--- Data extract ---
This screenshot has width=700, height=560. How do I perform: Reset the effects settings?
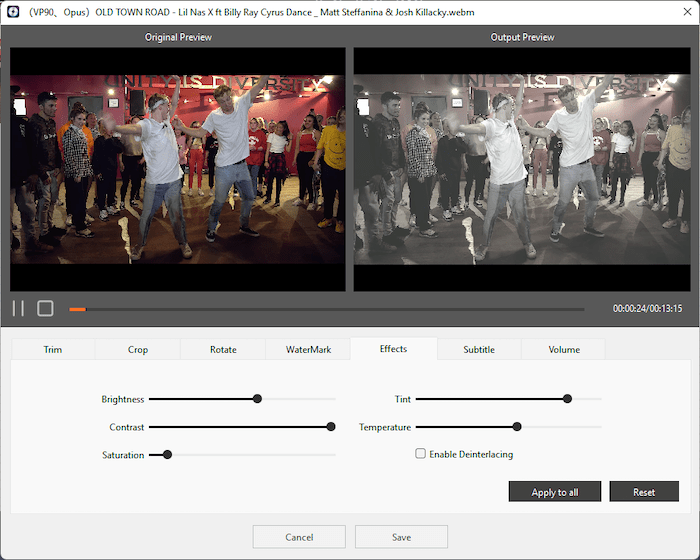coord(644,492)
---
--- Data extract ---
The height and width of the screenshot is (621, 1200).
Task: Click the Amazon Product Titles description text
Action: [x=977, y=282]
---
--- Data extract ---
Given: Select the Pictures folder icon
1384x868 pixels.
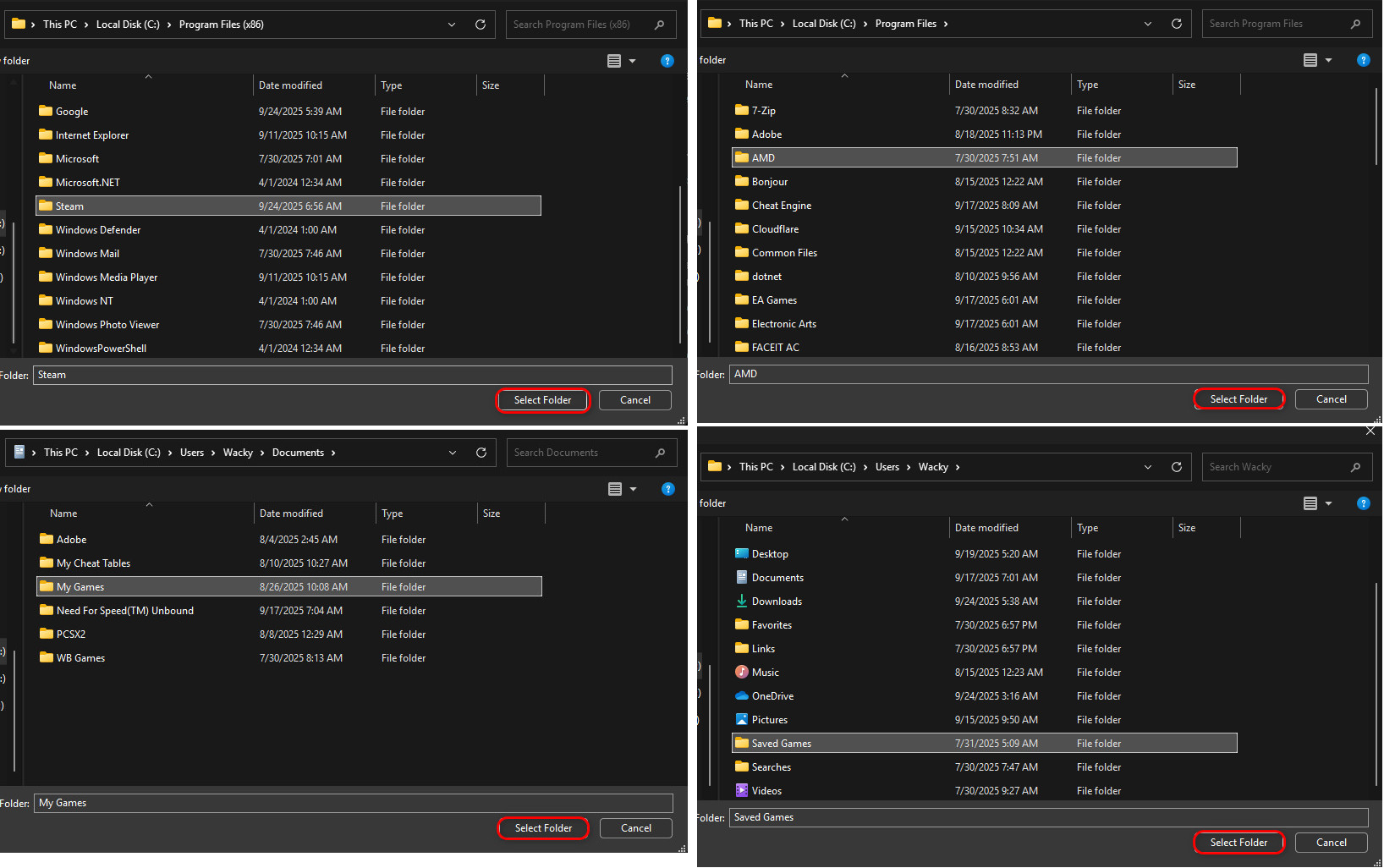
---
What you give back should be exactly the lines of the data above from the line with "Given: Select the Pictures folder icon" through the line with "1384x868 pixels.", both of those included, and nothing more.

> _Answer to the problem_:
Given: Select the Pictures folder icon
1384x868 pixels.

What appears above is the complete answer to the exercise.